The West Los Angeles Courthouse (West LA Courthouse) is a street skateboarding spot in Santa Monica, Los Angeles County, California. Once an illicit skate spot, this location became a public skatepark. Nike Skateboarding hosted a "Go Skateboarding Day" event in 2014 that led to a chain of events in which local skatepark advocates worked with the city to convert the space into a legal skate spot. Now, it exists as an aesthetically unique and historically rich skatepark, combining both the angular aesthetics of the courthouse's original design with a vibrant paint job that changes occasionally and a mural that also sees changes to mark contests or holidays in the skateboarding community.

== History ==
=== Illicit times and pre-2014 era ===
In the 1990s, the West Los Angeles Courthouse, originally part of the Los Angeles County Superior Court System, became a popular street skateboarding spot. In spite of it being strictly forbidden to skateboard on the court property, the ledges, at the perfect height for skateboarders to grind and slide, drew in professional skateboarders like Eric Koston, who made the spot famous through videos of their skateboarding that prominently featured the iconic spot. In spite of an increased security presence at the spot over the years, the spot only grew in popularity among skaters due to the infamous aura created by skate videos and the courthouse's unintentionally ideal skate terrain.
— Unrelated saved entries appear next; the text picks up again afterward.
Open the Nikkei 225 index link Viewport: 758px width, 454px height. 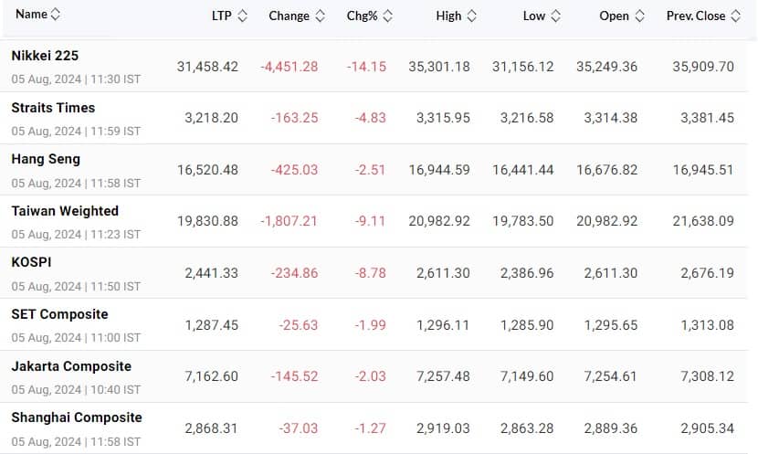tap(45, 56)
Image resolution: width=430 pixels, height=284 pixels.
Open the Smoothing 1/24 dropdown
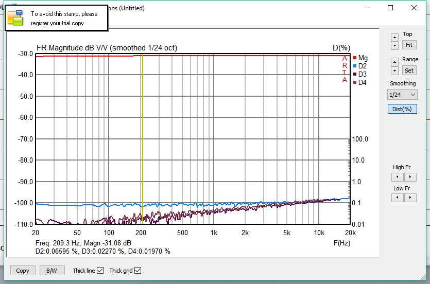[x=402, y=95]
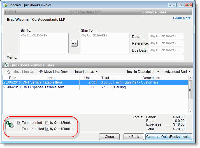Screen dimensions: 200x148
Task: Click the Generate QuickBooks Invoice button
Action: pos(169,137)
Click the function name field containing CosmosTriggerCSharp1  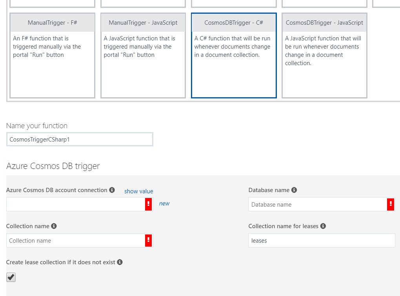[79, 139]
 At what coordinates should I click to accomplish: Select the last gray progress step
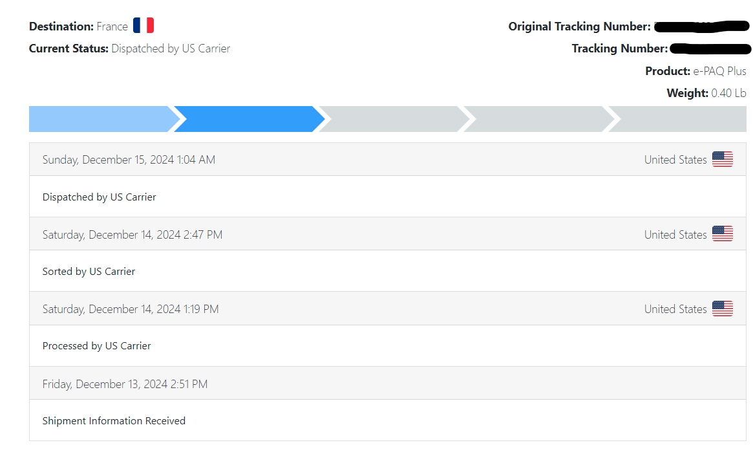click(x=677, y=119)
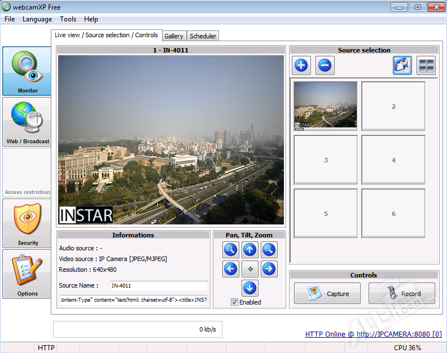Click the Source Name input field
The width and height of the screenshot is (447, 353).
tap(159, 286)
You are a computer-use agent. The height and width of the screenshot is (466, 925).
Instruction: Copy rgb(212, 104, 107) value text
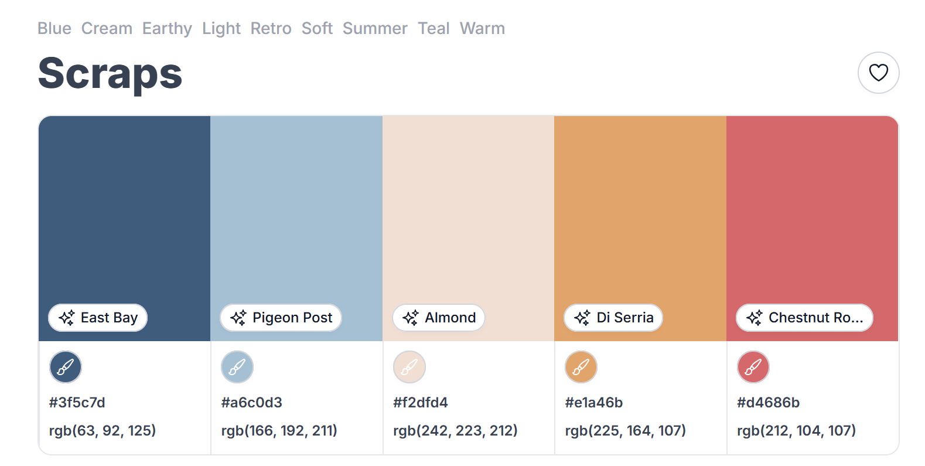pos(796,431)
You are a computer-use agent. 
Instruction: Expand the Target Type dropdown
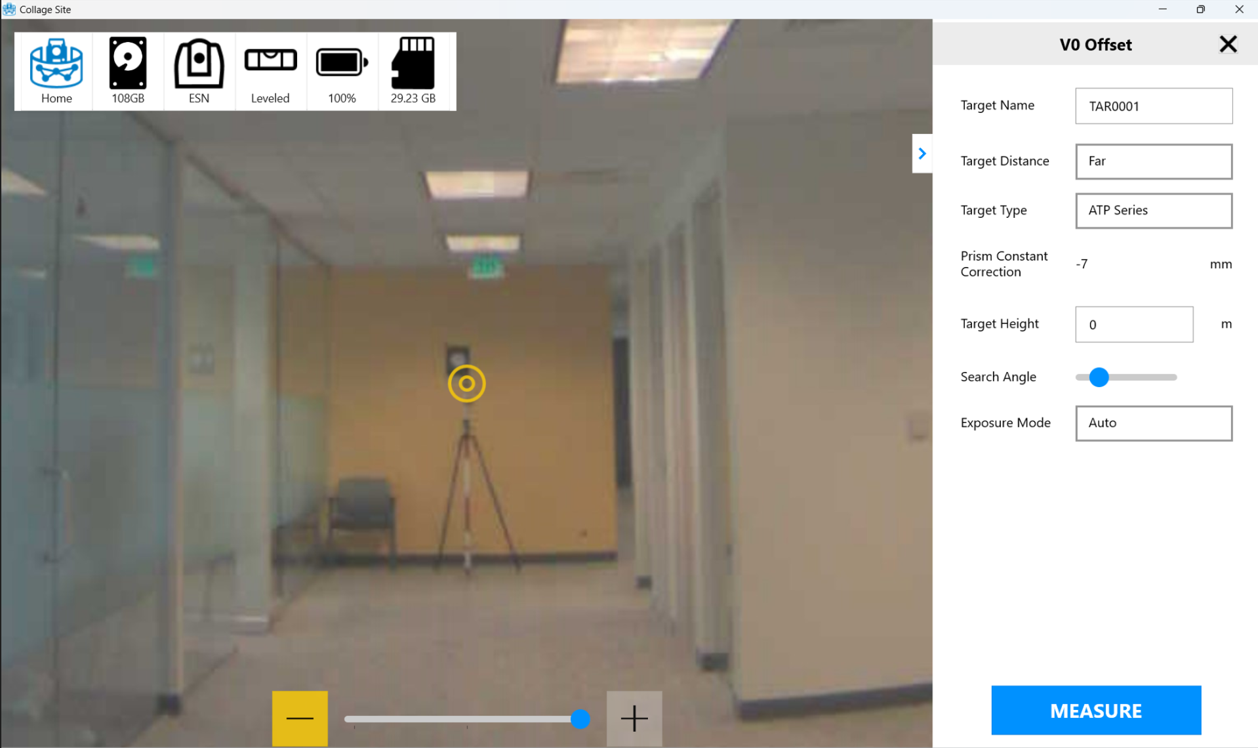point(1153,211)
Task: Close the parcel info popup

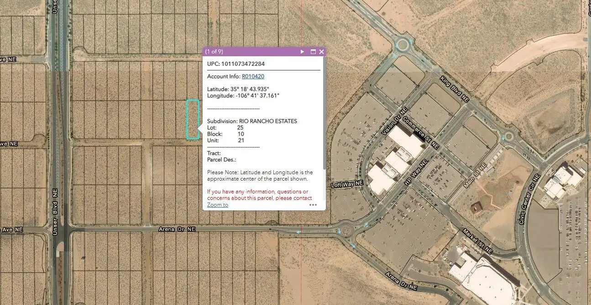Action: 322,52
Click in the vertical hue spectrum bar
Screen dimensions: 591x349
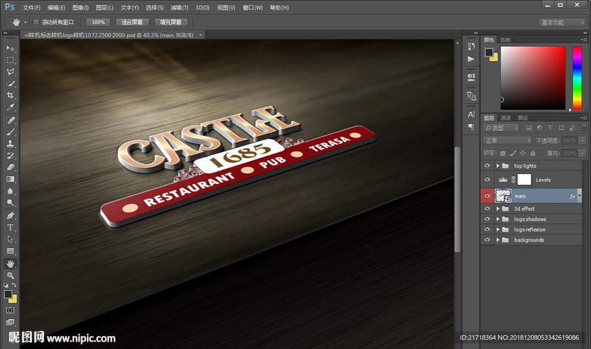click(x=577, y=78)

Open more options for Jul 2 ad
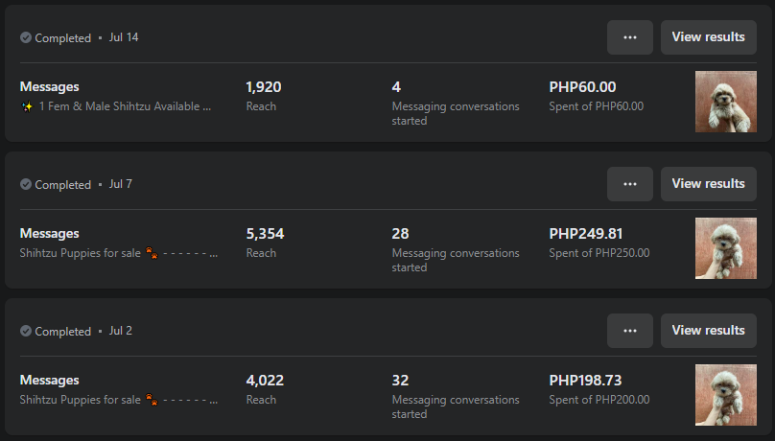pos(630,331)
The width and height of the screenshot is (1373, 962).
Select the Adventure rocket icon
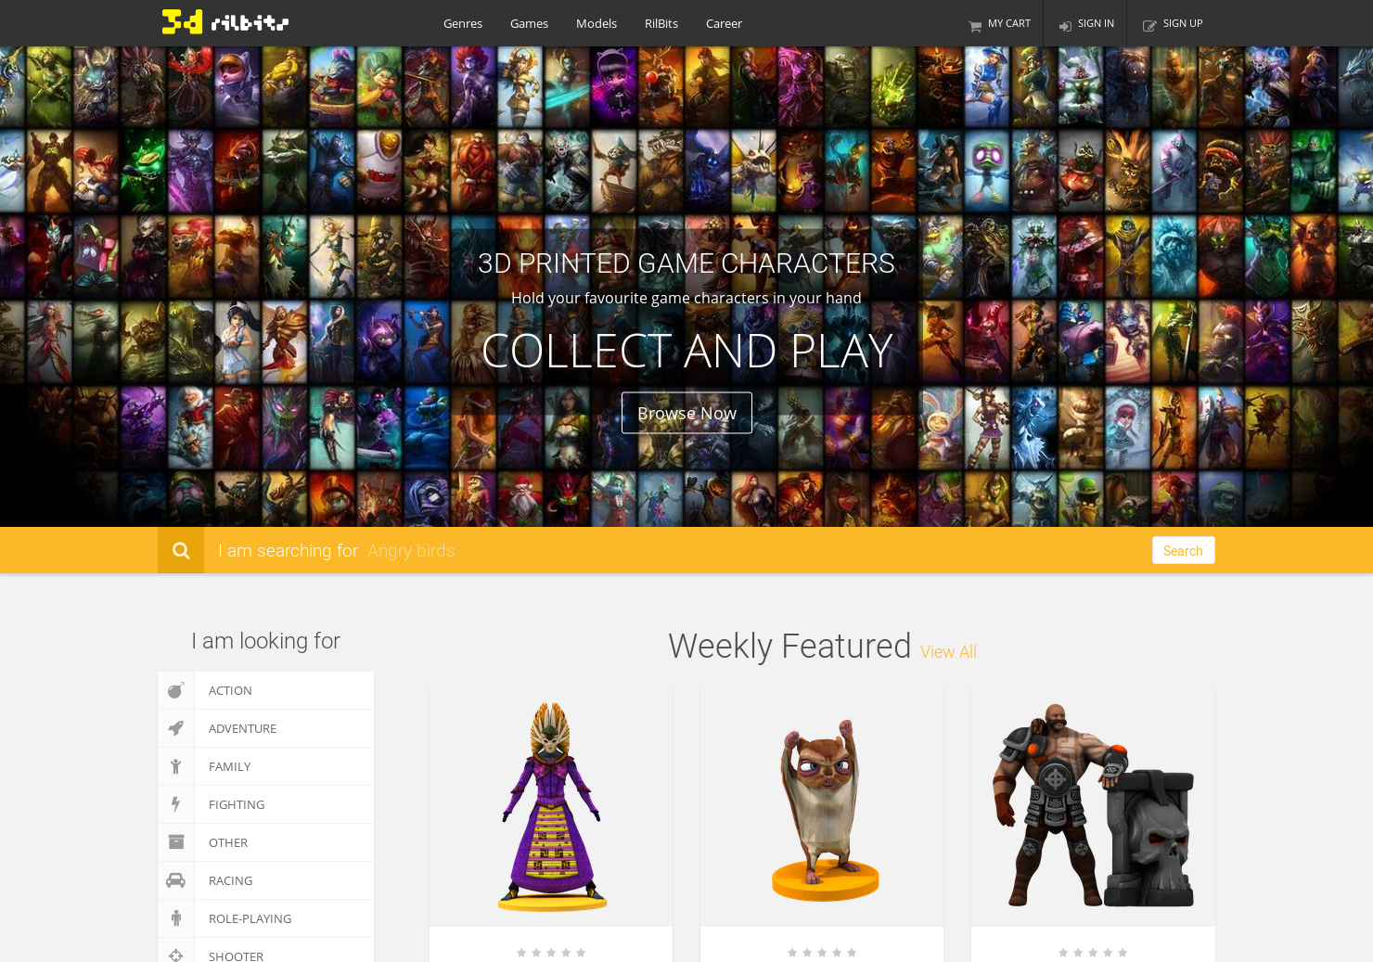tap(175, 728)
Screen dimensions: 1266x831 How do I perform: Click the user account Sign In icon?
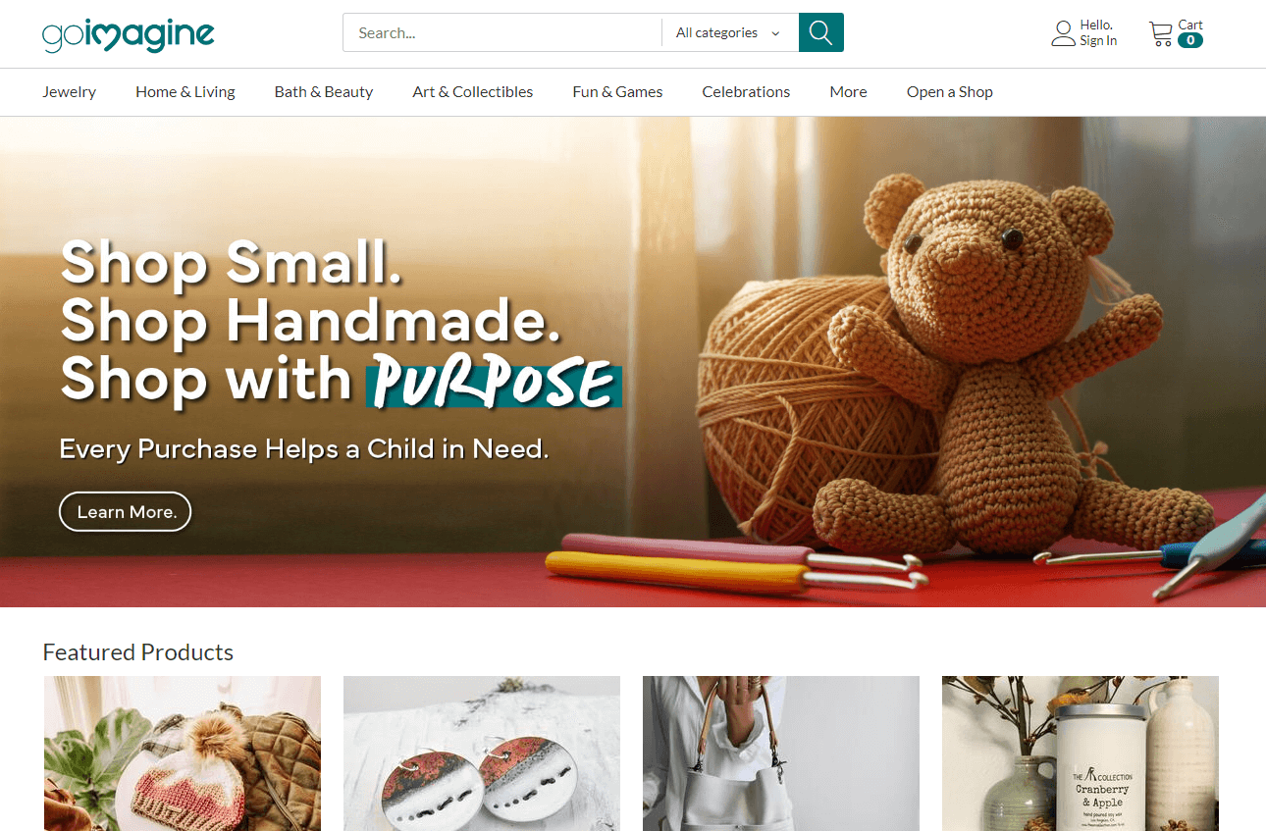[1063, 33]
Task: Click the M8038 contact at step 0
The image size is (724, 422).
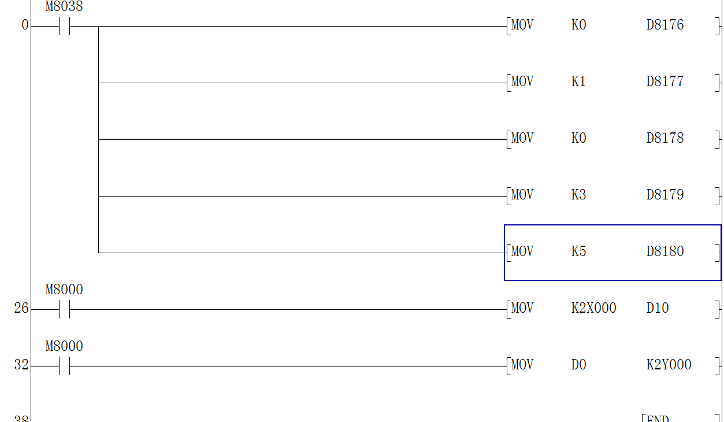Action: point(64,27)
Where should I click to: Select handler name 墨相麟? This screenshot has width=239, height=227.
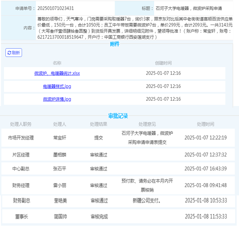pos(60,155)
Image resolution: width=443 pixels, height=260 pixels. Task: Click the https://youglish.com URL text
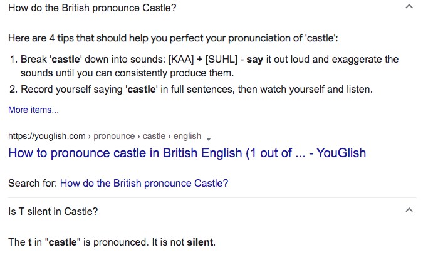46,136
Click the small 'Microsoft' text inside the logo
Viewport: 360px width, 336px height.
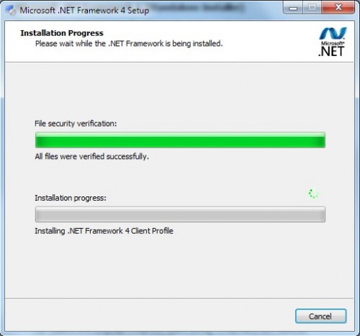[333, 43]
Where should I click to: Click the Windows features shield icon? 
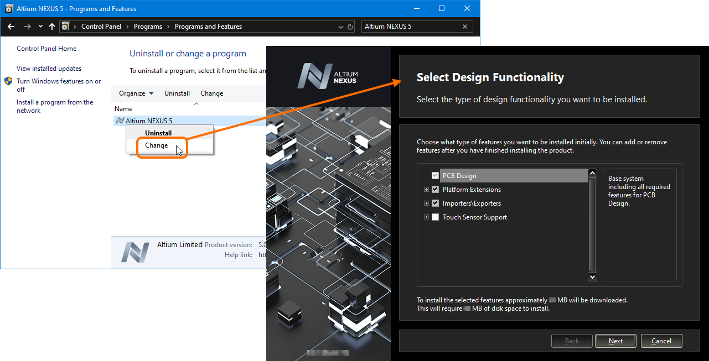tap(9, 81)
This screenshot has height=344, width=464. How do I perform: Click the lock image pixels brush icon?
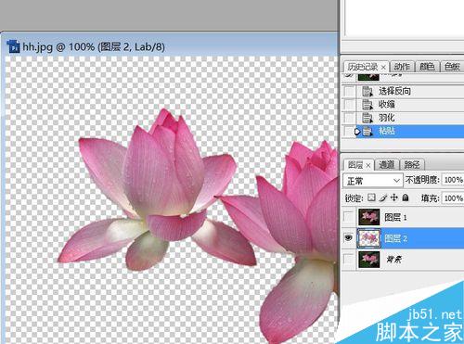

=== Nike SB purchase and post-2014 era ===
In 2013, the West LA Courthouse itself was closed down as part of budget cuts, but the local city council offices remained in use. Shoe brand Nike rented the space to do a one-day "Go Skateboarding Day" event there and paid for the ledges to be refinished for better skating. The ledges were slated to be knobbed the next day. Courthouse spot local Aaron Snyder worked with Stoner Skatepark Advocate Alec Beck and Neighborhood Council Chair Jay Handel to attempt to keep the skate spot from being knobbed in the hopes that the city could be convinced to turn the space into a community recreation asset—a legal skate spot. This group of local skaters worked out a deal with the city to make the space a legal skate spot, and for two months, while the deal was being negotiated, the city mandated that, as part of the agreement, nobody skate the park until the deal was finalized. Skater Alec Beck printed out pieces of paper stating "Wait! Don't blow it. If you grind through this paper, you are blowing it for everyone," on each of the ledges, and after two months, not one paper had been torn. As a result of the skate community coming together, the park was officially reopened as "West LA Courthouse Skate Plaza," by Nike Skateboarding in 2014.

=== Skatepark in jeopardy and future ===
In October 2018, California Governor Jerry Brown signed a bill into law that puts the courthouse up for sale, making it uncertain how much longer the space will remain a skate plaza.

In October 2020 at a Community Preview of the Development Proposals for the West LA Civic Center, it was revealed that neither development team plans to keep the fountain or site features that make up the current skate plaza.

== Culture ==
Culturally, this site is an important spot in street skateboarding. Immortalized in the 1990s by skateboarders like Eric Koston, in the 1993 skate video part "Goldfish," and Ronnie Creager, in the 1996 skate video part "Trilogy," these videos both defined early street skateboarding style as being focused on technical prowess and creativity in interacting with the urban environment as well as established this courthouse plaza, with its perfect ledges, as the mecca for any skateboarder trying to film a video part and make a name in a growing industry. One ledge in particular is very high off the ground, and getting any trick at all onto this platform, let alone a technical trick like a kickflip or 360 flip, would instantly give a skateboarder clout and recognition within the skateboarding culture. The illegality of skateboarding at this location helped establish the "skaters vs. authorities" mentality that blossomed from 90s skate culture. By establishing this location as a legal skate location in 2014, the location paradoxically became what skaters had wanted for decades: free to skate, but now a corporately owned, defined, and limited skatepark. Many skaters consider this a violation of skate culture and do not agree with being relegated to one space, believing instead that the entire city is their rightful skate domain.

== Aesthetics ==
The West LA Courthouse plaza had a rectangular fountain, ledges in squares around trees, and a wavy, stage-like area. These features are unintentionally perfect for street skateboarding, and after Nike SB's purchase in 2014, the ledges were painted vibrant colors like red, blue, and yellow, and these ledges are painted every few months or when there is a contest or special event. The most aesthetically significant aspect of the plaza following 2014 is the mural behind the stage. This mural, like the ledges, is painted whenever there is an event. For example, for the plaza's opening in 2014, the mural was decorated with a variety of different abstract shapes, skateboards, and human figures, and for Go Skateboarding Day in June 2015, the mural was decorated with a depiction of a skateboarder, having fallen flat on his face. These murals give the plaza personality and are a visual reminder of how skater control over the location has changed.